━━━ SUPPLIED DATA

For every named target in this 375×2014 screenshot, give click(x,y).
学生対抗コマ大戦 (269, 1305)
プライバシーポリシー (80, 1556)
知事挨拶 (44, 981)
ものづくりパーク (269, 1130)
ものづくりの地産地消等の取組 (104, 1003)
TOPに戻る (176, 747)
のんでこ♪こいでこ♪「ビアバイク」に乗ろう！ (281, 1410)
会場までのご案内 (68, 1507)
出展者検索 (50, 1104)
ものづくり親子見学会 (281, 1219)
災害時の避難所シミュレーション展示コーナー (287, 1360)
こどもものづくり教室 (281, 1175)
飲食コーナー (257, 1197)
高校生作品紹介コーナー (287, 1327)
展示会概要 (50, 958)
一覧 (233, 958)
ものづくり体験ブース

━━━━━━
━━━ SUPPLIED DATA

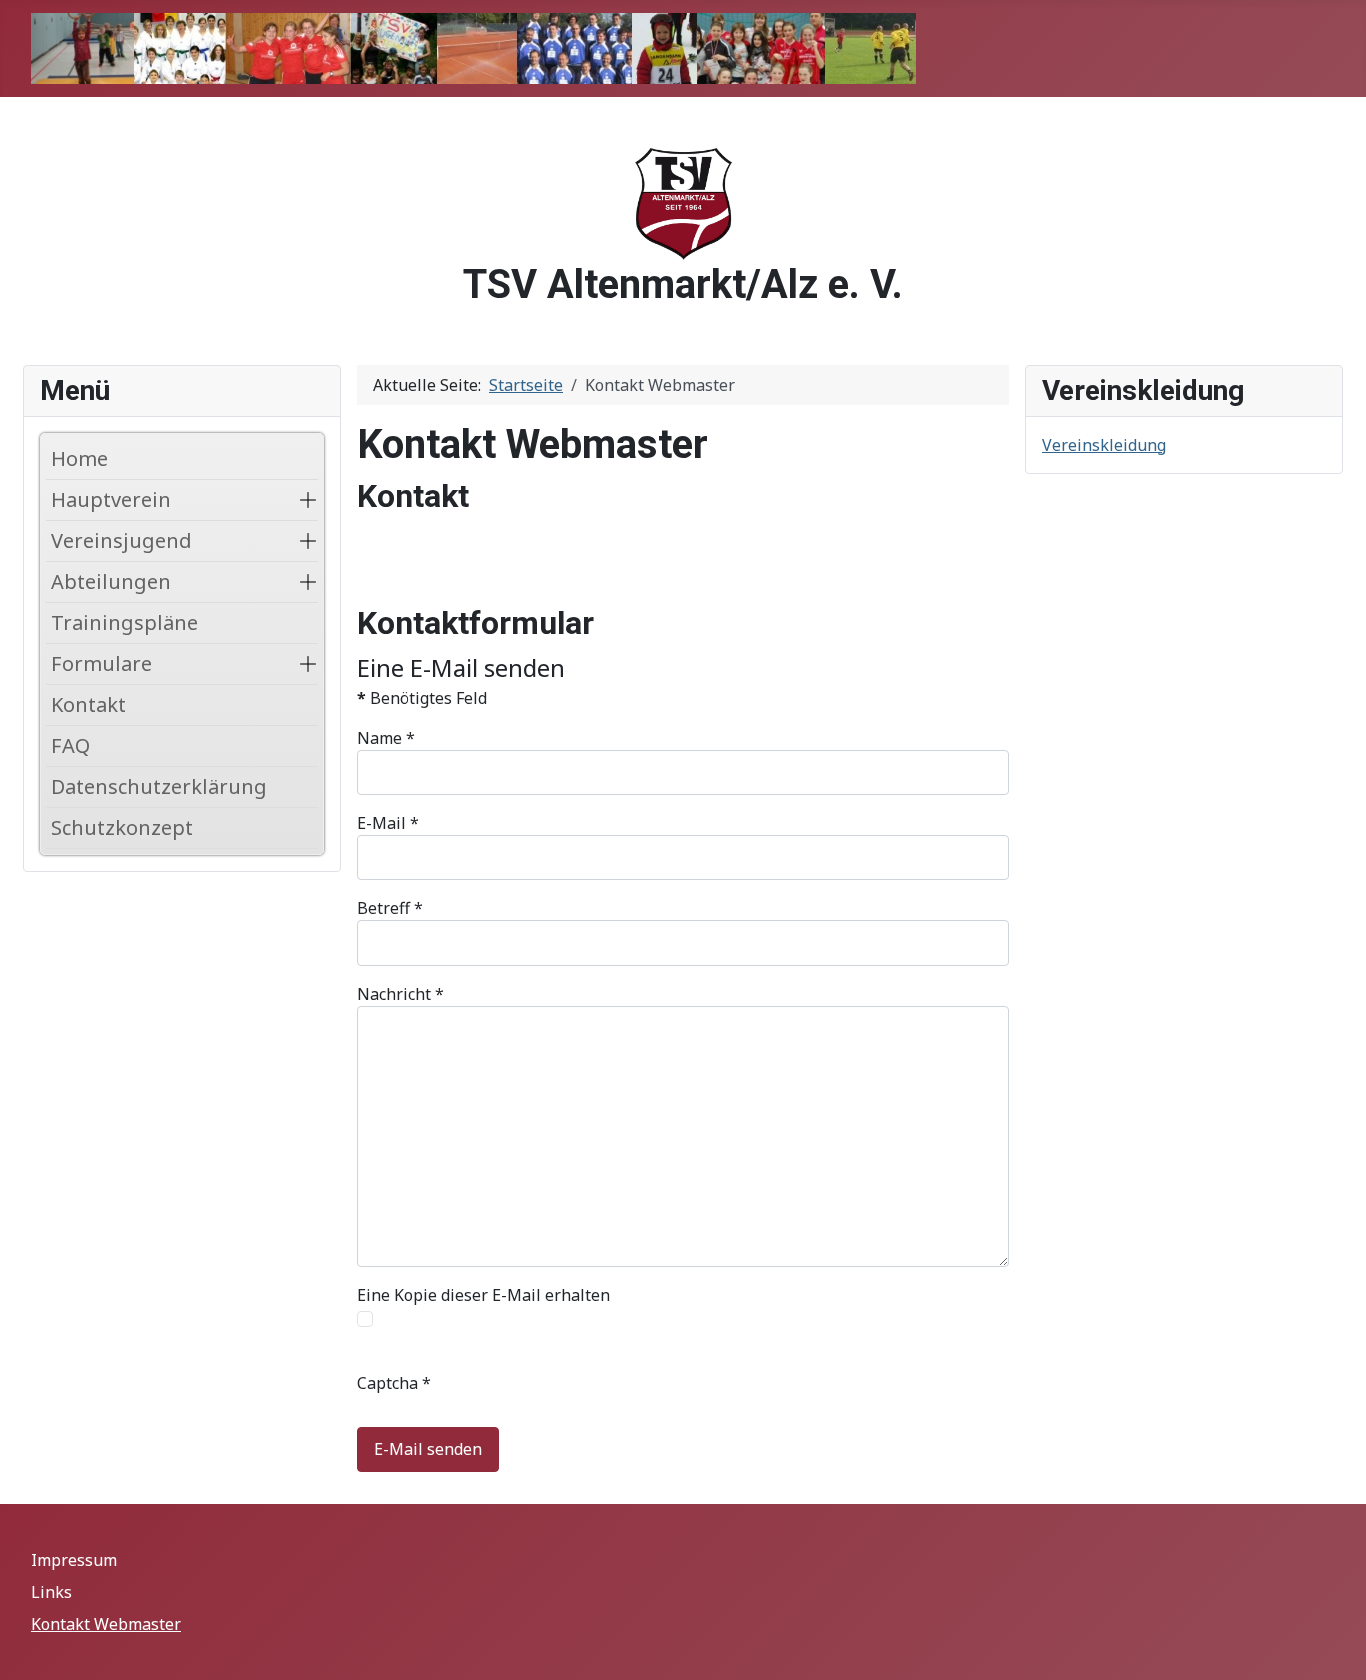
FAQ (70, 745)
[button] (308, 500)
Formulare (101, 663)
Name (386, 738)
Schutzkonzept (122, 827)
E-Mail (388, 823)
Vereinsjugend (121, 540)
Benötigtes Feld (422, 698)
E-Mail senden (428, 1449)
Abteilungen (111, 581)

━━━━━━

**WORK REQUIRED**
Could you transcribe the entries above word for word, from the line with "Formulare (101, 663)" down to the line with "Abteilungen (111, 581)", keeping both?

**TASK ANSWER**
Formulare (101, 663)
Name (386, 738)
Schutzkonzept (122, 827)
E-Mail (388, 823)
Vereinsjugend (121, 540)
Benötigtes Feld (422, 698)
E-Mail senden (428, 1449)
Abteilungen (111, 581)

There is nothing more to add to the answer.